Gone Girl,
David Fincher, 2014.
Pitch.
Apparemment,
Mr. et Mrs. Dunne s’aiment à New York, puis dans le Missouri. Puis elle
disparaît.
Image.
Contrairement
aux apparences, je ne suis pas un inconditionnel de Fincher. Je pense Alien3 original mais
très inégal, Se7en (toujours) absolument génial, Panic Room mauvais voire
très mauvais, The Game plutôt réussi
sans l’être absolument, j’ai trouvé au Social
Network quelques fulgurances mais aussi un vrai manque de créativité, et
son Millenium de facture honnête mais
sans aucun intérêt particulier. Reste Fight
Club, et Benjamin Button, où l’on
peut débattre, mais qui ont plutôt mes faveurs. La filmographie de Fincher est
inégale, on sait le réalisateur obsessionnel, insupportable. Les acteurs ne
voulant plus jamais tourner avec lui sont légions, et le force à renouveler,
tout le temps, son casting. Mais il est un film dont on ne débat plus. Zodiac, que j’avais eu le plaisir de
voir deux fois au cinéma, est un monument, un film qui étire les codes du
genre, qui sait créer une atmosphère de dingue, qui étrille le spectateur et
réussit à proposer une fable mélancolique sur un tueur à l’identité encore
incertaine. Zodiac est une cathédrale
de 2h30, qui prend le spectateur à contre-pied, qui filme – tellement bien –
des acteurs majeurs des années 2000, et qui fait sortir le meilleur de Fincher.
Le film n’a pas été assez apprécié par le public, notamment à cause de son côté lent et déceptif.

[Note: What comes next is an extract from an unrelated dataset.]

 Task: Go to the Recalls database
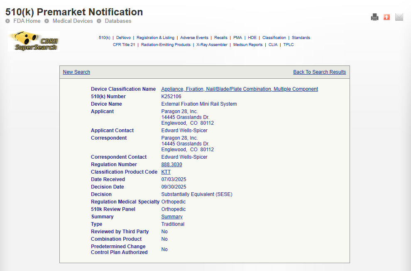[x=221, y=38]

Gone Girl est de la même trempe.
Peut-être pas au niveau, faute d’un scénario aussi précis que Zodiac, mais tente au moins de s’y
élever. Fincher filme le récit entrelacé et impossible à démêler d’un couple
d’Américains actuel, qui s’aime, s’écharpe et sombre. Le récit de base fait
énormément penser à Revolutionary Road,
et emprunte même certains de ses scènes, presque plagiées – la rencontre, l’amour, la chute – en
les passant en accéléré. Le récit oscille sans cesse entre le présent, la
disparition d’Amy Dunne, et le récit de cette relation fusionnelle, banale, hystérique.
La
réalisation est impressionnante. Même avant d'être foncièrement convaincu par le
film, j’y ai été happé, pris. L’ouverture est
fabuleuse. Les critiques l’ont assez dit, mais il faut avouer que la photo
est belle, vraiment belle. Elle colle à l’hyper réalisme (apparent) que le film propose,
décodant les petites hypocrisies et les questions existentielles sur le couple
en réussissant à filmer l’amour, l’ennui, la violence dans un couple moderne.
La mise en scène est magistrale, le montage est un plaisir, l’image, en
règle générale, est belle à crever. L’esthétique du film est parfaite, son
rythme est très travaillé, sa bande son est dingue. Pas besoin que j'utilise plus de superlatifs (je n'en ai plus de toute façon), c'est très bon.
Acteurs.
2nde incroyable prouesse de ce film : Fincher arrive à rendre des acteurs
médiocres magnifiques. Ou plutôt un acteur médiocre magnifique. Fucking Ben
Affleck. Je pense qu’il est peu d’acteurs dans le monde que je méprise
davantage que le bellâtre de Pearl Harbor et l’acteur raté de Daredevil. Et plus encore, on pourrait
s’attendre à ce que Fincher en fasse « le rôle de sa vie », et se
serve de lui comme Jolie dans L'Echange (atroce) ou Day Lewis dans There Will Be Blood (magnifique): dans les deux cas, c'est du rôle à Oscars, du rôle fait pour briller, et même quand c'est bien fait, ça peut rester un peu insupportable. Mais non, ici, nous sommes beaucoup plus proche de Malcom McDowell
dans If… et Orange Mécanique, ou encore d'Adam Sandler dans Punch Drunk Love. Un rôle sur mesure, certes, mais qui ne semble jamais fait pour la gloire. Simplement pour le récit.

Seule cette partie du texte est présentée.